Measurement equivalence/invariance
Measurement equivalence/invariance was examined using an omnibus test of equal covariances between groups classified according to gender, age, race, education level, and BMI status, and across the three measurement time points. Age groups were specified as 1) those ≥ 1 SD below the sample mean, 2) those < 1 SD from the mean, and 3) those ≥ 1 SD above the mean. Racial comparisons were limited to ‘White/Caucasian’ compared with ‘Black/African American’ due to the small number of Asian (n=12), American Indian/Alaskan Native (n=9), Native Hawaiian or Other Pacific Islander (n=2) participants. Categories for education level included 1) those with a high school education or less, 2) those with some college experience, 3) college graduates, and 4) those with postgraduate education. Participants were also classified as ‘overweight’ (BMI of 24.5-29.9), ‘obese class 1’ (BMI of 30.0-34.9), ‘obese class 2’ (BMI of 35.0-39.9), or ‘obese class 3’ (BMI≥40). Finally, stability of the measure was tested across the three measurement times spanning one year. In the case that equivalence of covariance matrices had not been supported, tests of decreasingly restrictive levels of equivalence were planned to identify the highest level of measurement equivalence/invariance reflected in these data (Vandenberg & Lance, 2000).
Latent growth models
Mean-level conditional latent growth models were specified that predicted change in the outcomes by change in each respective self-efficacy scale (e.g. change in physical activity predicted by change in PASE), as well as by change in the second-order factor, WLRBSE. A two-step approach was used to judge model fit of self-efficacy change predicting outcome change (Kline, 2011). Unconditional models were first specified to test for significant change in each factor and outcome variable independently.
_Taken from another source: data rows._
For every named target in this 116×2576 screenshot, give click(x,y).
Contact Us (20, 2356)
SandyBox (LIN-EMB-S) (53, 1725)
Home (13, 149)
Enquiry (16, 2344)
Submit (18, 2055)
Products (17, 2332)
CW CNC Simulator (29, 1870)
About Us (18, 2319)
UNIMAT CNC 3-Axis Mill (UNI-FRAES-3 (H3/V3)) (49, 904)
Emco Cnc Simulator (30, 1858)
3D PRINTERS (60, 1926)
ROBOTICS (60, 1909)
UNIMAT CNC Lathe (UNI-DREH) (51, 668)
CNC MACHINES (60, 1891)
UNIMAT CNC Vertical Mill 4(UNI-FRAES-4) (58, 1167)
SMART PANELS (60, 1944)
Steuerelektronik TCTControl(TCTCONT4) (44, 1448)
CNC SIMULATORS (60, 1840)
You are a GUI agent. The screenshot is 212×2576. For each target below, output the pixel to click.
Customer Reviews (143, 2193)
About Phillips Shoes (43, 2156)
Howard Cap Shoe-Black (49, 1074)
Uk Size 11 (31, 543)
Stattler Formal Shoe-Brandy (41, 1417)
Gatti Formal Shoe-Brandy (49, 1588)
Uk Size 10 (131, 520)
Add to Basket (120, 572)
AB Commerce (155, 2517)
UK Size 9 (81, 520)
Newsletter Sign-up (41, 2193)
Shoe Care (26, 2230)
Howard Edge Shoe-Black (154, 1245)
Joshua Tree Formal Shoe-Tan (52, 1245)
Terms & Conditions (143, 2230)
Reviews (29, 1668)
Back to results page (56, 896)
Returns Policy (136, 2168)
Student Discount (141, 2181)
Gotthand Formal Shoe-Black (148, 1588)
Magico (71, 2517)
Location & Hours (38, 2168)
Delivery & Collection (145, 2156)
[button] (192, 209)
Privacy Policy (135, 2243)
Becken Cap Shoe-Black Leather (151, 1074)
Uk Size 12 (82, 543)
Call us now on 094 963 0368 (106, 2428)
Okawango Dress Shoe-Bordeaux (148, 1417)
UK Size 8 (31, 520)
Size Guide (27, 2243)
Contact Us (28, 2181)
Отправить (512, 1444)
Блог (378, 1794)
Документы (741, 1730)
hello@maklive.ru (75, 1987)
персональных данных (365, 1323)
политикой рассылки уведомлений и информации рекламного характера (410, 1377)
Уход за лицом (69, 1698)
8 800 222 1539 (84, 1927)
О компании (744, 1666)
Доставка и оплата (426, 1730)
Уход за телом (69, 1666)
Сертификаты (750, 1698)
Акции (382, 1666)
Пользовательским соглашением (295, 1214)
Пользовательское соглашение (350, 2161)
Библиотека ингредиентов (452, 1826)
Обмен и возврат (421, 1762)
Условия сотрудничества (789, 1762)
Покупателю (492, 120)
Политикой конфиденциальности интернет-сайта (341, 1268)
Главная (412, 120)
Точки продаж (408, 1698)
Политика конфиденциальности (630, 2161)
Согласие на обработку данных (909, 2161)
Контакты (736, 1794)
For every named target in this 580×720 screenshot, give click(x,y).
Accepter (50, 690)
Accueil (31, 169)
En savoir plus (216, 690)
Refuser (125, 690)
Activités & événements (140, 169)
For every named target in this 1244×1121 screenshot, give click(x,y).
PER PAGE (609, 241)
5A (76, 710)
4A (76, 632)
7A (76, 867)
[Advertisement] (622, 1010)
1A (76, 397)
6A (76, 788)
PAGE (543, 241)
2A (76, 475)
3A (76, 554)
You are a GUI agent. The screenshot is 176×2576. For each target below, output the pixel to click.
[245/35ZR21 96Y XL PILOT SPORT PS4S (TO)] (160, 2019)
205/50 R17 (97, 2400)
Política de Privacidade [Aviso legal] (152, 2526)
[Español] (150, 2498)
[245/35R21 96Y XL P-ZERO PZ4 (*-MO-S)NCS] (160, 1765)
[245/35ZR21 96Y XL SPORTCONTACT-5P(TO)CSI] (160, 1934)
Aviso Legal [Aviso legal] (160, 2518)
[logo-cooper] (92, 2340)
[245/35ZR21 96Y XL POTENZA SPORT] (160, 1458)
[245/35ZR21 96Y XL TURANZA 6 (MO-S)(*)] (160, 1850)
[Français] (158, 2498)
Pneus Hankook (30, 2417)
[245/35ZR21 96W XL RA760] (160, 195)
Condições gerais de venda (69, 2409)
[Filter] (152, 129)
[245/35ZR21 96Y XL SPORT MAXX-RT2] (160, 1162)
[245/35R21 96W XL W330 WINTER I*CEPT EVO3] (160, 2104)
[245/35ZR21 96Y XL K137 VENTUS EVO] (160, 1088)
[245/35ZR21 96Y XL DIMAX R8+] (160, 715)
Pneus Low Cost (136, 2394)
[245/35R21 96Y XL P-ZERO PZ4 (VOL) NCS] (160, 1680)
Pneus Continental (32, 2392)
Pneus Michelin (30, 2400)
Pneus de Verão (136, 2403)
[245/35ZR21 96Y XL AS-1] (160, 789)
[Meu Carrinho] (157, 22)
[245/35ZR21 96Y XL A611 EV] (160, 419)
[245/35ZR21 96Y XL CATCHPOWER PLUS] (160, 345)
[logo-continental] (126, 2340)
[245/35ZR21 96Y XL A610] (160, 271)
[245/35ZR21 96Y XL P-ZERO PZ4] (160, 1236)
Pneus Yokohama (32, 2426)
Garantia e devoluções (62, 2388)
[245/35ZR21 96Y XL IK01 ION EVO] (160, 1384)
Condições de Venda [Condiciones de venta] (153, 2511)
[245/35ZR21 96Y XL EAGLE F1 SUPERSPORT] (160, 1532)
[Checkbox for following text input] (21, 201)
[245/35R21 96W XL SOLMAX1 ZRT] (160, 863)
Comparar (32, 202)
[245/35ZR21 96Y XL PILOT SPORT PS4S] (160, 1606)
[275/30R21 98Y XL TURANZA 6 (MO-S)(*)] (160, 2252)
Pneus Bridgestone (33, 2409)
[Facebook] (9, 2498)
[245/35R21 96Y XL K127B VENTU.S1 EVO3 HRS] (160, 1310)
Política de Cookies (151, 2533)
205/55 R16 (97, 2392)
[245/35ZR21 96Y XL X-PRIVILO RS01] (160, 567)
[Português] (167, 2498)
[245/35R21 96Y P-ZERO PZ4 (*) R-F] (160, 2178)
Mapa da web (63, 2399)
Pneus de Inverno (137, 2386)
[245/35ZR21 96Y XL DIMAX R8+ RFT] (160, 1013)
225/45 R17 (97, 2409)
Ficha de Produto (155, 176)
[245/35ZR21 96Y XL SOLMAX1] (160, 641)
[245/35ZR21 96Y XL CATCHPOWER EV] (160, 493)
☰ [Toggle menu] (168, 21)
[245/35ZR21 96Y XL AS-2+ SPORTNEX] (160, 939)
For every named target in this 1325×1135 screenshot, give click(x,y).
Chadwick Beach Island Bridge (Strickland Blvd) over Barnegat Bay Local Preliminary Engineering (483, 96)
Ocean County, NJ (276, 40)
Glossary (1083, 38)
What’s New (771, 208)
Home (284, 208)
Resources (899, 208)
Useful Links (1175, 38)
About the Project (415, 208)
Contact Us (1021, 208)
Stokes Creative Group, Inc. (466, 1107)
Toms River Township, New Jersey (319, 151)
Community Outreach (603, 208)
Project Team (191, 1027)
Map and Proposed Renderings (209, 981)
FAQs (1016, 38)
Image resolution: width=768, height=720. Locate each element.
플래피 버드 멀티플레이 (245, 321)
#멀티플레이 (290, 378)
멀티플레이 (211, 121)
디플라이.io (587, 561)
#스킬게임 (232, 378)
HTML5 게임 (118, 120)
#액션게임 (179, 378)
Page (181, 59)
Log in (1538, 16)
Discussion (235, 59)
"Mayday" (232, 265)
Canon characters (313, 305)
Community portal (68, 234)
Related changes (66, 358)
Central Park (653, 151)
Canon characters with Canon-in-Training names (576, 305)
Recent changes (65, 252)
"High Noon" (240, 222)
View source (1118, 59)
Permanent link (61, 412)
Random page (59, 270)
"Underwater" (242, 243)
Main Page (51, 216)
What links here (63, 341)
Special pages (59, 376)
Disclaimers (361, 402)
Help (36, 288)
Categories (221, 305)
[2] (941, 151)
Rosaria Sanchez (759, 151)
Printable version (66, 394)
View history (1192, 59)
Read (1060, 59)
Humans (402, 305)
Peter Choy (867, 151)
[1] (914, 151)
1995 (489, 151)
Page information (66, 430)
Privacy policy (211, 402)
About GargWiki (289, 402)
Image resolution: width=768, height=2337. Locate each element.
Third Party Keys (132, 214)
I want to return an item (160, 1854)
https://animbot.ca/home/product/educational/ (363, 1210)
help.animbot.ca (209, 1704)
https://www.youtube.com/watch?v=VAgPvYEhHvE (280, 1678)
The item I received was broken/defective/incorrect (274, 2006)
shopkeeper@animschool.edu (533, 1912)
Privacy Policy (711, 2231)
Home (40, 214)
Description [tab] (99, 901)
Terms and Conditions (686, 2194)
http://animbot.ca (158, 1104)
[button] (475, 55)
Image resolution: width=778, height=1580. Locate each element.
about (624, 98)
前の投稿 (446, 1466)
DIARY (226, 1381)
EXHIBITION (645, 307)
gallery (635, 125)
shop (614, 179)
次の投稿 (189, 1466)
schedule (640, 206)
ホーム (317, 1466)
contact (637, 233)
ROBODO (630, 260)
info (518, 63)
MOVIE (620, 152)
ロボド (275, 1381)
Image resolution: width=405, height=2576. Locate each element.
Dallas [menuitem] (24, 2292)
Conditional models then tested relationships between change in self-efficacy and change in behavioral outcomes, with the expectation that as self-efficacy increased, the target outcome would change in a desirable direction (i.e. increases in physical activity, and decreases in weight and dietary fat intake). Model 1 tested the relationship between change in WLSE and change in weight. Model 2 tested the relationship between change in PASE and change in moderate-to-vigorous physical activity minutes per week, Model 3 tested the relationship between change in HESE and change in dietary fat consumption, and Models 4-6 tested the relationship between change in WLRBSE and change in each outcome behavior, separately.
Model fit
Model fit was evaluated using the chi-square (χ2) statistic, comparative fit index (CFI), root mean square error of approximation (RMSEA) and its 90% confidence interval, and standardized root mean square residual (SRMR) (Bollen, 1989; Hu & Bentler, 1999). Commonly, values of CFI approximating 0.90 are judged to be acceptable, while values > 0.95 indicate good fit. Close and acceptable fit are indicated by values of the RMSEA ≤ 0.06 and ≤ 0.08, respectively. Optimal protection from type I and type II error rates is provided by concurrent values ≥0.95 for CFI and ≤0.08 for SRMR (Hu & Bentler, 1999). Models were compared using the Bayesian Information Criterion (BIC), a relative fit statistic which approximates the Bayes factor and is conservative for comparing complex models (Bollen, Harden, Ray, & Zavisca, 2014).
Results
Baseline means, standard deviations, and bivariate correlations of the self-efficacy scales and outcome measures are reported in Table 1. Model fit statistics for all confirmatory factor analyses are displayed in Table 2.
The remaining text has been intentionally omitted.